- WORK TO COMPLETE: Return every line of the records that includes the string "computer".

- RECORDS SHOWN:

((

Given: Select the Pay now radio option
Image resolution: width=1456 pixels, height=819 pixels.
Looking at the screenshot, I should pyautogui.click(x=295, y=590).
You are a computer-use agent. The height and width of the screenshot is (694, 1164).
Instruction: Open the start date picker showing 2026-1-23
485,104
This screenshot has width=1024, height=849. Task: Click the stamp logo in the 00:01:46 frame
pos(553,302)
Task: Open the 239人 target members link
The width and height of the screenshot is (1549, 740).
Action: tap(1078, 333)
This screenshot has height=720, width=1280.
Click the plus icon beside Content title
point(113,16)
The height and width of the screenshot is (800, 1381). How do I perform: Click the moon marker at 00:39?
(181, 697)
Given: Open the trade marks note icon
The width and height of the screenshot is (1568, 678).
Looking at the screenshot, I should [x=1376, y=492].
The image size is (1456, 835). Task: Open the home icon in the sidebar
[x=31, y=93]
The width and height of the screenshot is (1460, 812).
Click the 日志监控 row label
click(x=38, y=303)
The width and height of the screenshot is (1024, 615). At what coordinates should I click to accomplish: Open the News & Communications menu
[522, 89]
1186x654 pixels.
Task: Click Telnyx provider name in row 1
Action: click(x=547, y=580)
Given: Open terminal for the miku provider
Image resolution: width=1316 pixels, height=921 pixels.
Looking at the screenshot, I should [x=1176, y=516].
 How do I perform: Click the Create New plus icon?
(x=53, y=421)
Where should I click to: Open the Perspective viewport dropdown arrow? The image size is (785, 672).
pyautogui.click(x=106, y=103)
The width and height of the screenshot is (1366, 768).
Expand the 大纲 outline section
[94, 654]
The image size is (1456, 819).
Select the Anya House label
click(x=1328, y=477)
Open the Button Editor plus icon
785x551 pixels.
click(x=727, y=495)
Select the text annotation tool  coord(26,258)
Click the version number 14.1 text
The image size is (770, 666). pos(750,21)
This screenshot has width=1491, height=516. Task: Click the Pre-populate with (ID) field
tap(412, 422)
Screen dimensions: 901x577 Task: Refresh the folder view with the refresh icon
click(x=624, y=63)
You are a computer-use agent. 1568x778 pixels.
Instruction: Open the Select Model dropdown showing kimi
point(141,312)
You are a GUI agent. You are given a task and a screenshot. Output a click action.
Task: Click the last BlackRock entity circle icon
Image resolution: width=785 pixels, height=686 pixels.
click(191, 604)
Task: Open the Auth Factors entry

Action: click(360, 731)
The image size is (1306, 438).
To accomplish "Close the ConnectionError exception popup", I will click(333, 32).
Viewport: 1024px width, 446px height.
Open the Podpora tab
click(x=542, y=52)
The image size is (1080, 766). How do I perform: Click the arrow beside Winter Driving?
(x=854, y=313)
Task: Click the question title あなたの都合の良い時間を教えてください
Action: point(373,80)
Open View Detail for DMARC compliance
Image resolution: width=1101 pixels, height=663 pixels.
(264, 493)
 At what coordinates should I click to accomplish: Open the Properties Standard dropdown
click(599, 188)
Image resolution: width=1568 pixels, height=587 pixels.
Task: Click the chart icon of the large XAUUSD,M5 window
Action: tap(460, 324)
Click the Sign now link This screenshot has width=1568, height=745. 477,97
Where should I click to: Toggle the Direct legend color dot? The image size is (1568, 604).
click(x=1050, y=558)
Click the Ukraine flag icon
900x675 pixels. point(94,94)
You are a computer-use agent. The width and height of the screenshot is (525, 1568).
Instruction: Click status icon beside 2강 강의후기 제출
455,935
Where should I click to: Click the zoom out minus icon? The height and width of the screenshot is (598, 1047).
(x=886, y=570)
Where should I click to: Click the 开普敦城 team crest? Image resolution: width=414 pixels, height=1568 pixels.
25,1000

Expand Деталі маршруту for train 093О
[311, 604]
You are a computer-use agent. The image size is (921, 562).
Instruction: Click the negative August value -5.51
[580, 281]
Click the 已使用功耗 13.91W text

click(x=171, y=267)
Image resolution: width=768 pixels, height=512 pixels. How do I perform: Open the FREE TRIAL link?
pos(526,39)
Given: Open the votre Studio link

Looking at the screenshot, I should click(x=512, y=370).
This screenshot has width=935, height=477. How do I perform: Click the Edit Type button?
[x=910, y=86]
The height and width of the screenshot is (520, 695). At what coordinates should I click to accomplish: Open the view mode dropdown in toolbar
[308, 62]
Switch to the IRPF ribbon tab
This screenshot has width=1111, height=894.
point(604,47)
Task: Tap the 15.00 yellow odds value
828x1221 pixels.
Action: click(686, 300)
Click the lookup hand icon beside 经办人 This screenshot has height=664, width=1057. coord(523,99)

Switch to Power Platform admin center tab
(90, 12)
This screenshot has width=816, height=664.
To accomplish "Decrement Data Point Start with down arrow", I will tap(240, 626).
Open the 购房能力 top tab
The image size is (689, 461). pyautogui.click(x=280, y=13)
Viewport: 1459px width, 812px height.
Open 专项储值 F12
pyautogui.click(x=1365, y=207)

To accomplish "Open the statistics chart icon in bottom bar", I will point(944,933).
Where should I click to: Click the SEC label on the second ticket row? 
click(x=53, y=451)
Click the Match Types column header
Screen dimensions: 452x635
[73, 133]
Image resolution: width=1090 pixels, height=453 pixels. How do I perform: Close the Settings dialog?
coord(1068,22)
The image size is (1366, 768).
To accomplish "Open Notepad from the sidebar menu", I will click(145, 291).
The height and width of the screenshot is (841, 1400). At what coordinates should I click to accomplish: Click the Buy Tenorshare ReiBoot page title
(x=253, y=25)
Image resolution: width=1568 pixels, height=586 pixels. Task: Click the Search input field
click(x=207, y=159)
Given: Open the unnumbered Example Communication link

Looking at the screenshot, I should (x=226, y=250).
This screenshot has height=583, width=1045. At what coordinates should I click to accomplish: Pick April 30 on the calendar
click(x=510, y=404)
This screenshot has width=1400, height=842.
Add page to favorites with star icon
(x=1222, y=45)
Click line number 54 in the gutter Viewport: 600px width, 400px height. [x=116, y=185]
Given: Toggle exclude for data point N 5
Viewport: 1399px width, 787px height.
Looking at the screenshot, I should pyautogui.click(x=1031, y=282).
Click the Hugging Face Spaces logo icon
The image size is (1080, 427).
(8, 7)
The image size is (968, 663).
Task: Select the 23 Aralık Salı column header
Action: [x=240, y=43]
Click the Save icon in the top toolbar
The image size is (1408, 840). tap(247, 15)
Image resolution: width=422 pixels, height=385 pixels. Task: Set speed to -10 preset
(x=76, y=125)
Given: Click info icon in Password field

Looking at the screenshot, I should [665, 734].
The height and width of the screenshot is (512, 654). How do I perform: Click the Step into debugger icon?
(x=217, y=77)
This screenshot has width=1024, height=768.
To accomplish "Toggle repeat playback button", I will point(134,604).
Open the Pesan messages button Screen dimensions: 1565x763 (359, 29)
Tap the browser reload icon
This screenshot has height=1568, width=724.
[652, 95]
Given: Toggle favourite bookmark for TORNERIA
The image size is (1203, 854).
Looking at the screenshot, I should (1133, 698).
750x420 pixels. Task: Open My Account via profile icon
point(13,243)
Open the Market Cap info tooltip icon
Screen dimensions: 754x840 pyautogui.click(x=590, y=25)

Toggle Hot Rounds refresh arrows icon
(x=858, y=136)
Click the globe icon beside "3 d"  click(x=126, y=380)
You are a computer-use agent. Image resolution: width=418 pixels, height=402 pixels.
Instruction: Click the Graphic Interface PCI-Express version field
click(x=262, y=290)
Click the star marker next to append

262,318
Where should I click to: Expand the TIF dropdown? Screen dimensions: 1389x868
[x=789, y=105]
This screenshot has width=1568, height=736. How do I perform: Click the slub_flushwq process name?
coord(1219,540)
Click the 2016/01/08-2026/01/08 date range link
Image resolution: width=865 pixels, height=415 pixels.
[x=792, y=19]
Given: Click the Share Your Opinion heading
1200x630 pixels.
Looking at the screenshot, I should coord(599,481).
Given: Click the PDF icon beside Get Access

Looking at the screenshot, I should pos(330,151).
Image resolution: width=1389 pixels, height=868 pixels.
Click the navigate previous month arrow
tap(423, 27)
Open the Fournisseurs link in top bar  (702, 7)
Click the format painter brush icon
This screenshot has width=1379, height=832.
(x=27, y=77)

))

- SOLUTION TO THE EXERCISE:
You are a computer-use agent. The height and width of the screenshot is (694, 1164).
You are a computer-use agent. 1568x778 pixels.
You are a computer-use agent. The width and height of the screenshot is (525, 1568).
You are a computer-use agent. The image size is (921, 562).
You are a computer-use agent. Image resolution: width=418 pixels, height=402 pixels.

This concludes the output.